Let $E\subseteq R$. A point $x \in R$ is called a limit point of $E$ if $\exists y_n \in E (n ≥ 1)$ such that $y_n \to x$.

Using this definition, each point of a set is a limit point, since $\forall a\in A$ you can take $y_n=a \quad \forall n $
Then he defined a closure as just the set of limit points instead of the union as Stephen Abbot did.
Is there a practical difference between the definitions, or is it just a different way of doing things? Is one definition "correct"?
 A: To begin there is a difference between the two definitions as stated. For example, consider the simple set $E = \{ 0 \}$. According to this first definition, $E$ has no limit points. (If $x \neq 0$, then $V_\varepsilon (x)$ is disjoint from $E$ whenever $\varepsilon \leq |x|$; no $V_\varepsilon (0)$ contains a point of $E$ different than $0$.) However the constant sequence $y_n = 0$ witnesses that $0$ is a limit point of $E$ according to the second definition. But this is a result of allowing a point to witness itself being a limit point of a set.
Below I'll use the slight modification of the first definition:

A point $x$ is a limit point of a set $A$ if every $\epsilon$-neighborhood
  $V_\epsilon (x)$ of $x$ intersects the set $A$.

(As phrased in the question, the first definition yields what are sometimes also called accumulation points. The sequential definition of these would additionally require that $y_n \neq x$ for all $n$. To my knowledge, in different texts the the term "limit point" may be used exclusively for these "accumulation points", or for the more general notion.)

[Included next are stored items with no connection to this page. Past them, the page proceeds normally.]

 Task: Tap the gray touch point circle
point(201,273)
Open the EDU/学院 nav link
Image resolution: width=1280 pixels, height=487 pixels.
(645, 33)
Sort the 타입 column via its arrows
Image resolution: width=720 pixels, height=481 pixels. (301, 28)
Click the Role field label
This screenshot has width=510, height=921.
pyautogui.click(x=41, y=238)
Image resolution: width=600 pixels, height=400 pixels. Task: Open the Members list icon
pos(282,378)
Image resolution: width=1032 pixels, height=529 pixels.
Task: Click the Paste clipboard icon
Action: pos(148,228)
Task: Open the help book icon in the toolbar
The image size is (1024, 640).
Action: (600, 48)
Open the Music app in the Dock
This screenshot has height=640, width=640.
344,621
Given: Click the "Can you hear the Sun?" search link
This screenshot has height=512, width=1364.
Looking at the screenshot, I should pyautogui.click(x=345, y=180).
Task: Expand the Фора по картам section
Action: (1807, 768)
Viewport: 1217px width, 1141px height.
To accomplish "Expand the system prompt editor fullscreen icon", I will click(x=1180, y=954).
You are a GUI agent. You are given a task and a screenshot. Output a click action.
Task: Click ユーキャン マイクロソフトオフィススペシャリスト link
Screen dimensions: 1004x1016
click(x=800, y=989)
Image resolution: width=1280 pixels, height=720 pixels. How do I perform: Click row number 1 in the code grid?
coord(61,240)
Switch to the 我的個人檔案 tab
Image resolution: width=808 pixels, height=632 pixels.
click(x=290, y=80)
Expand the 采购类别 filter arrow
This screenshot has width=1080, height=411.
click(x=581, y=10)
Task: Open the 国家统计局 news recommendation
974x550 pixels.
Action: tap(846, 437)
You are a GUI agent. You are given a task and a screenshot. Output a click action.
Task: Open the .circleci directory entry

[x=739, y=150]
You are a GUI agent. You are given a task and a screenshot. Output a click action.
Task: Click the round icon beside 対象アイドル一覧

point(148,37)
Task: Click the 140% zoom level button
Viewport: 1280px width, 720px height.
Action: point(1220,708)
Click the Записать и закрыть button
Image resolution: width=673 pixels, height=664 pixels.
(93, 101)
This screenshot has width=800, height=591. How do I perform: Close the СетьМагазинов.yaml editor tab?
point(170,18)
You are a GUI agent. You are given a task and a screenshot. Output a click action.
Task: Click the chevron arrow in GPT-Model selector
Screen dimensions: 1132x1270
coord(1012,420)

Modulo the changes I've mentioned above, these two definitions of limit point are equivalent in the context of metric spaces (or, more generally, in the context of Fréchet–Urysohn spaces).
Let $(X , d)$ be a metric space, and let $E \subseteq X$.


*

*Suppose that $x$ is a limit point of $E$ in the sense of the first definition. Then for each $n$ we have that $V_{1/n} ( x ) \cap E$ is nonempty, so pick some $y_n$ in this intersection. Then $( y_n )_n$ is a sequence of points of $E$, and $y_n \rightarrow x$. Meaning that $x$ is a limit point of $E$ in the sense of the second definition.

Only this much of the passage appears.